**TRY IT:** Transcribe exactly the entries from the "The width and height of the screenshot is (1305, 924)." line to the end, both included, minus pictures.

Stored data entries:
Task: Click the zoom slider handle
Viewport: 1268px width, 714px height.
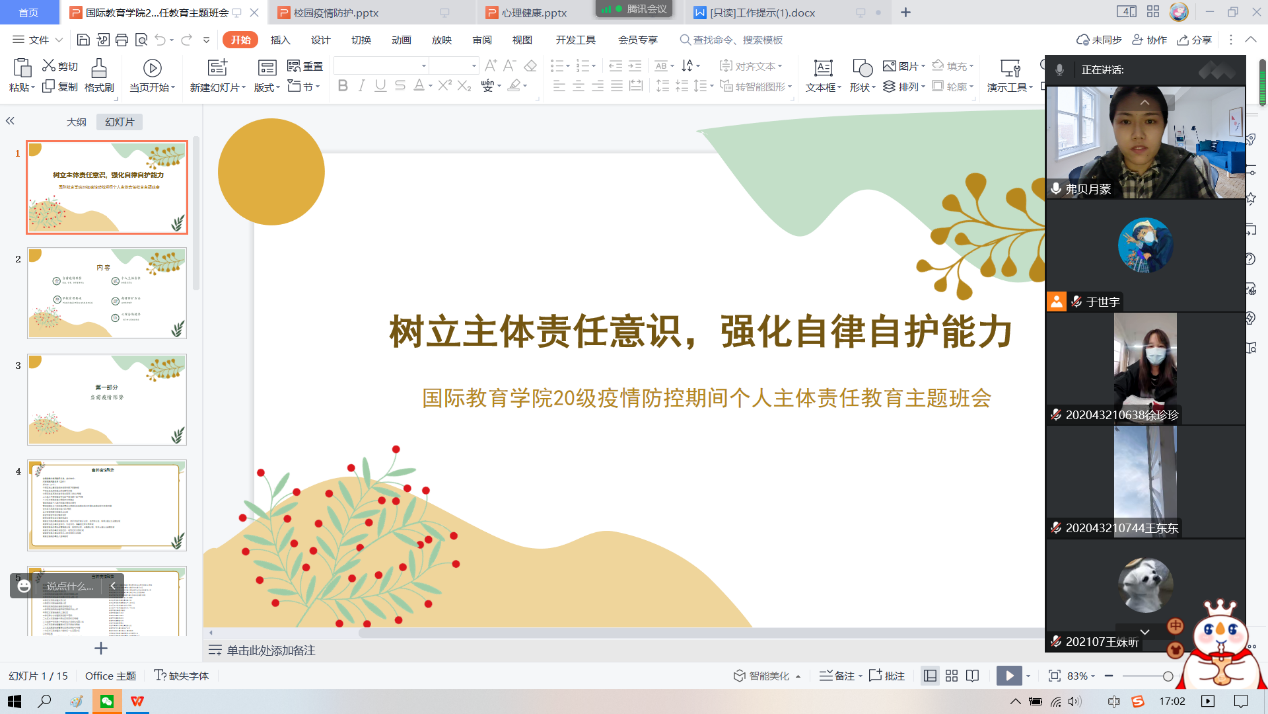Action: (1167, 677)
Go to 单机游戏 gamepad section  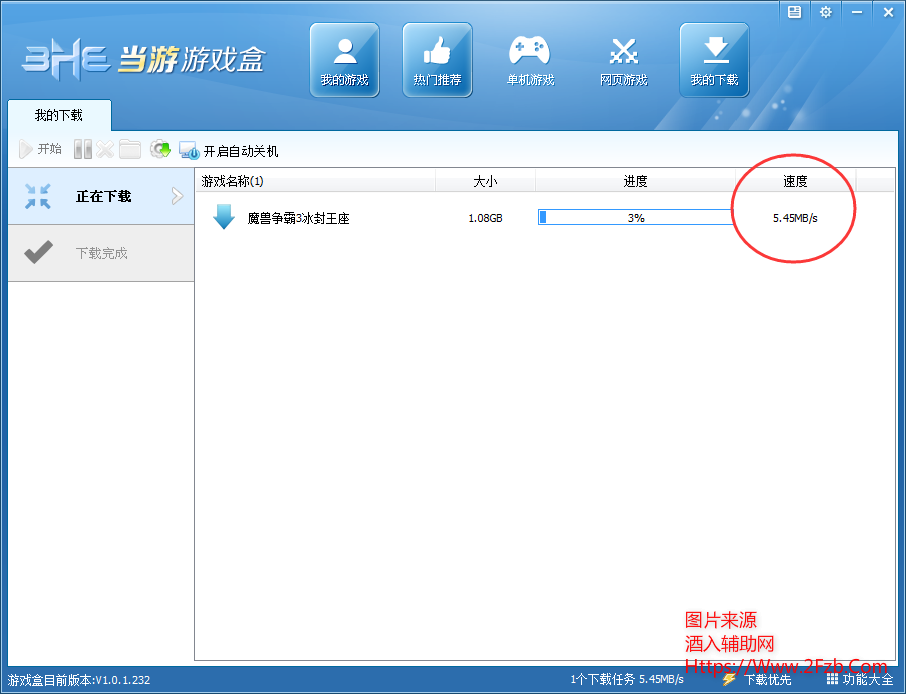pyautogui.click(x=530, y=60)
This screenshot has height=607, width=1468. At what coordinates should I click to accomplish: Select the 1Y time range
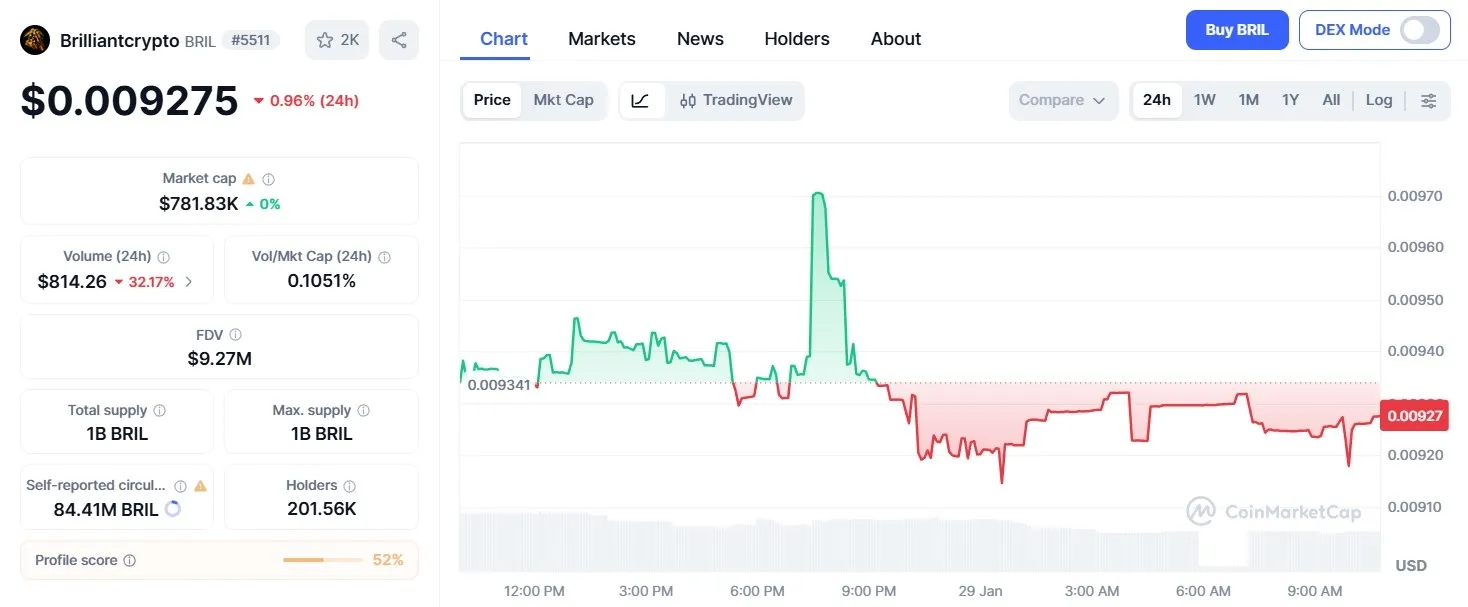click(1290, 100)
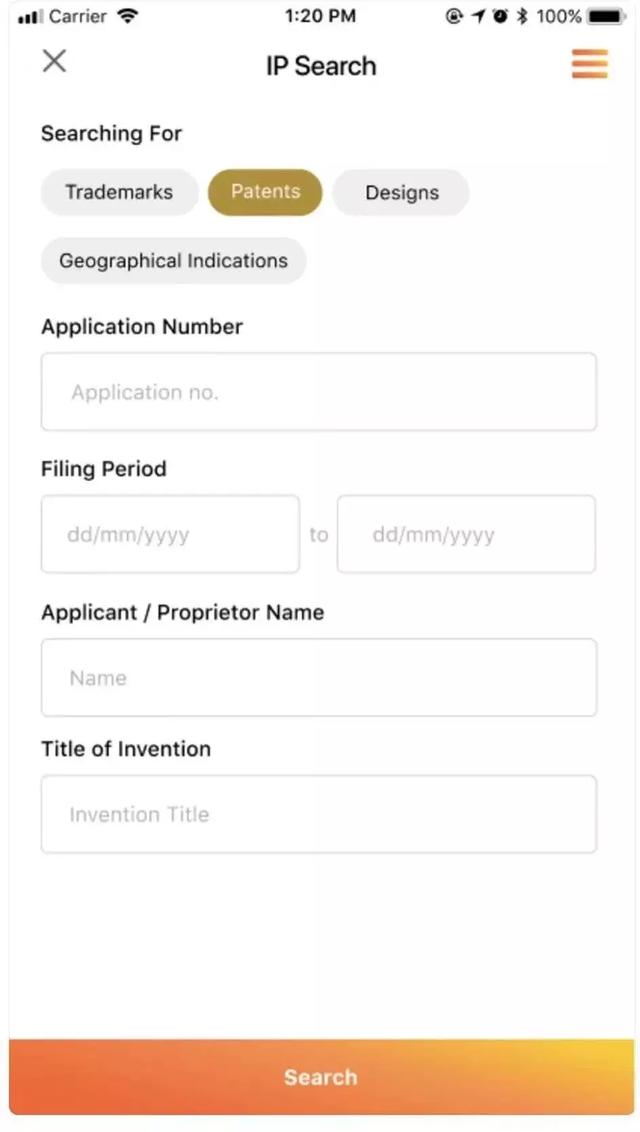Tap the Bluetooth status icon

pos(522,17)
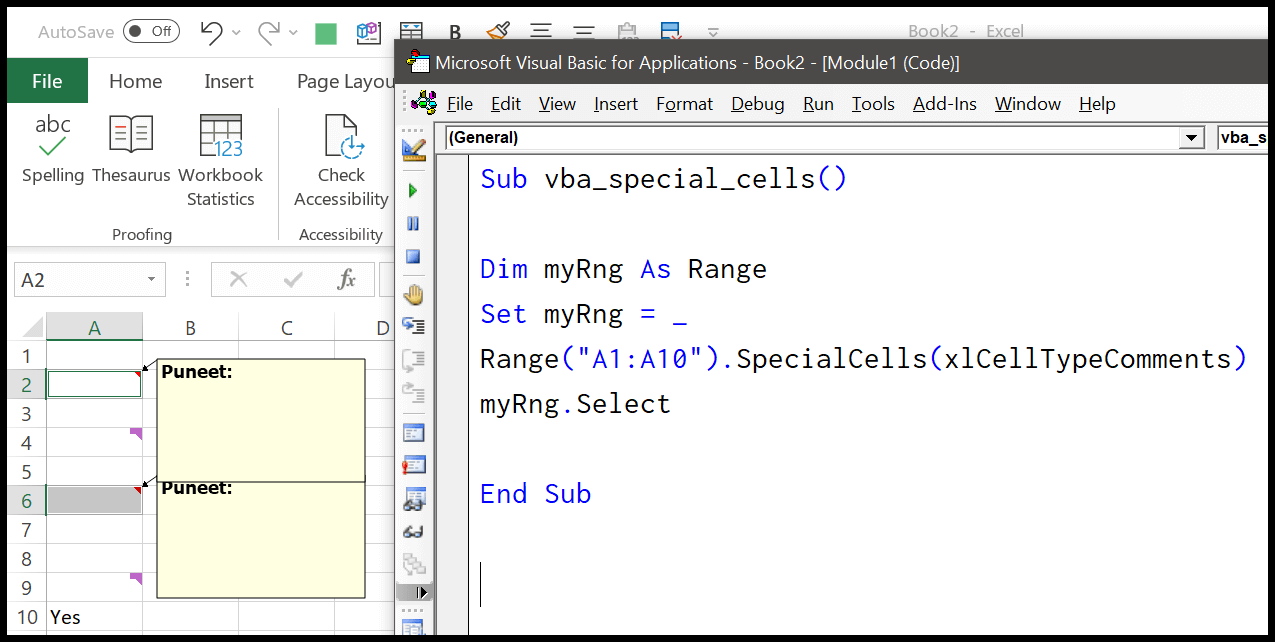1275x642 pixels.
Task: Stop the macro with the Reset icon
Action: [x=414, y=256]
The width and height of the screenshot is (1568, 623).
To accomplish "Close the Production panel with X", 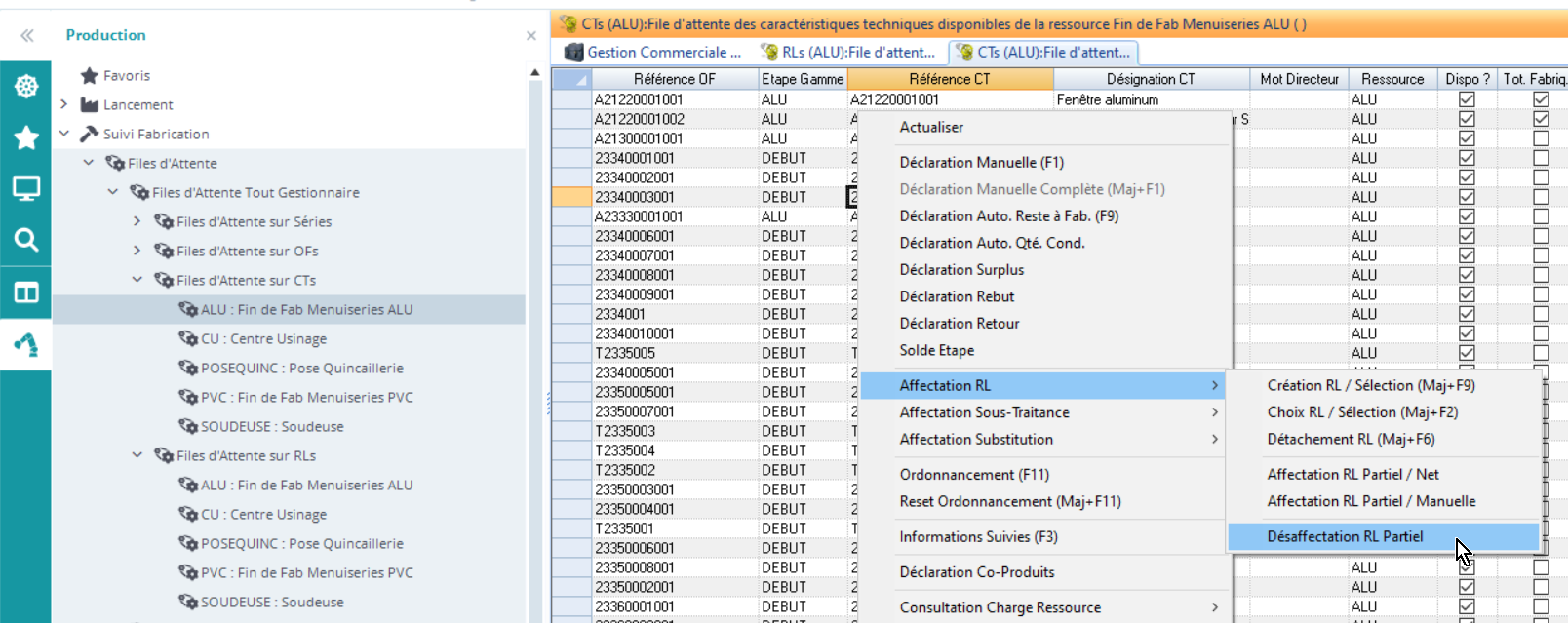I will (531, 36).
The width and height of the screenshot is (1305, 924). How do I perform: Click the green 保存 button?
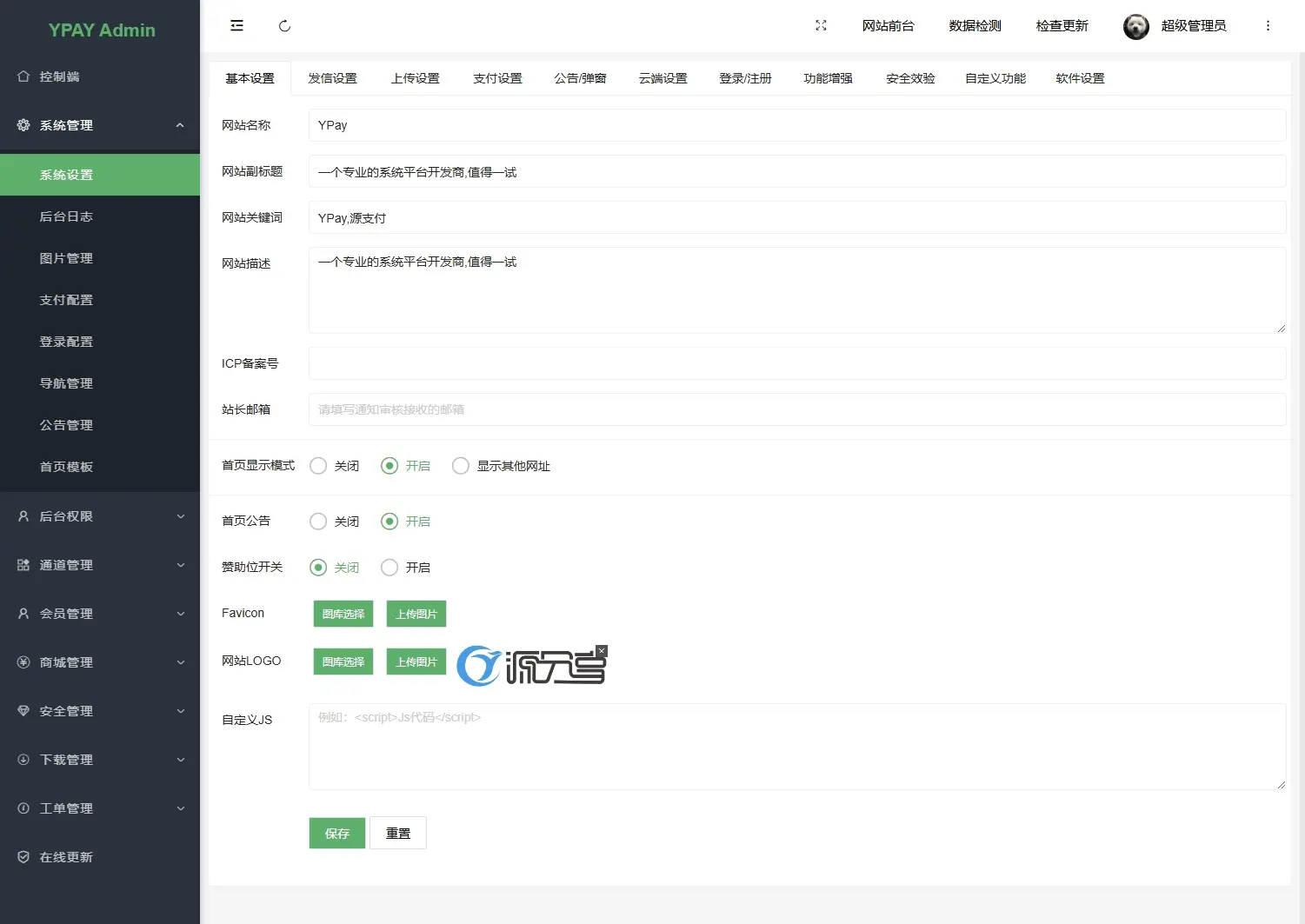[337, 833]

**REPLY:**
The width and height of the screenshot is (1305, 924). How do I perform: Click the green 保存 button?
[337, 833]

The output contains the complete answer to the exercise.